サッポロビールとライバル関係にある、大手ビールメーカーの担当者が言う。

「なぜ、サッポロの第3のビール『極ゼロ』に対して国税当局がノーを出したのか、さっぱりわからない。サッポロ側もその辺については、まったく説明しようとしないし……、いずれにしてもサッポロにとっては、大ダメージだろう」

先週4日、サッポロビールは第3のビールに区分される「極ゼロ」の販売を5月末の製造分で終了すると発表した。前述のコメントからも明らかなように、この1件を巡ってビール業界は、大激震に見舞われていると言っていいだろう。そもそもこのニュースのポイントは、国税庁が「極ゼロ」を第3のビールとして認めなかった、というところだ。

改めて説明するまでもないと思うが、ビール系飲料は、原料や製法の違いによって以下の3つのカテゴリーに分けられ、おのおの酒税上の税率が異なる。①ビール(麦芽の使用量が3分の2以上)②発泡酒(麦芽の使用量が3分の2未満)③第3のビール(主原料が麦芽以外か、発泡酒に蒸留酒を加えたもの)。

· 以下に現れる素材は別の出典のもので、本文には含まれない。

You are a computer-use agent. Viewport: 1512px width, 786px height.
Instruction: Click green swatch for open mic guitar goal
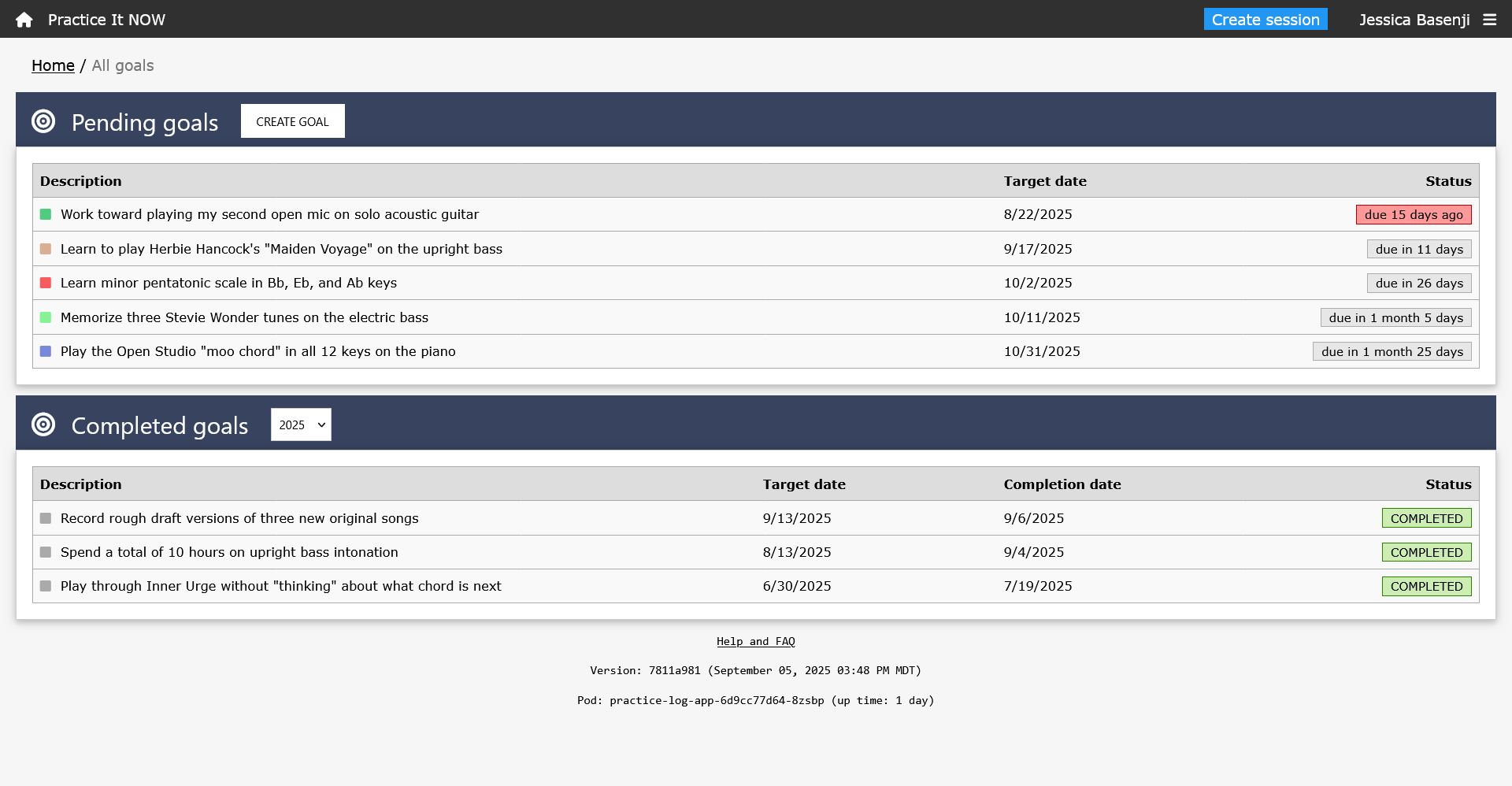point(46,214)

今回問題となった「極ゼロ」は、公表されている情報から判断すると「発泡酒に蒸留酒を加えた」というパターンだ。そうなると、添加した"蒸留酒"に何らかの税法上のルール違反が見つかったと考えていいだろう。いったい"蒸留酒"に何が使われたのだろうか。その点に関してサッポロサイドは、「商品開発の機密なので言えない」としており、まったくのナゾだ。

いずれにしても「極ゼロ」は、発泡酒として再スタートを切ることになりそうだ。その場合の価格は、350ミリリットル缶で20円程度上がることになるようだ。

ともあれ、サッポロビールの経営にとっては大ダメージである。そして、そのことで漁夫の利を得るのがキリンビールとサントリー。だとすれば、株式を公開していないサントリーは別として、キリンHD株は、夏のビール需要期を控え、まさに"買い"だろう。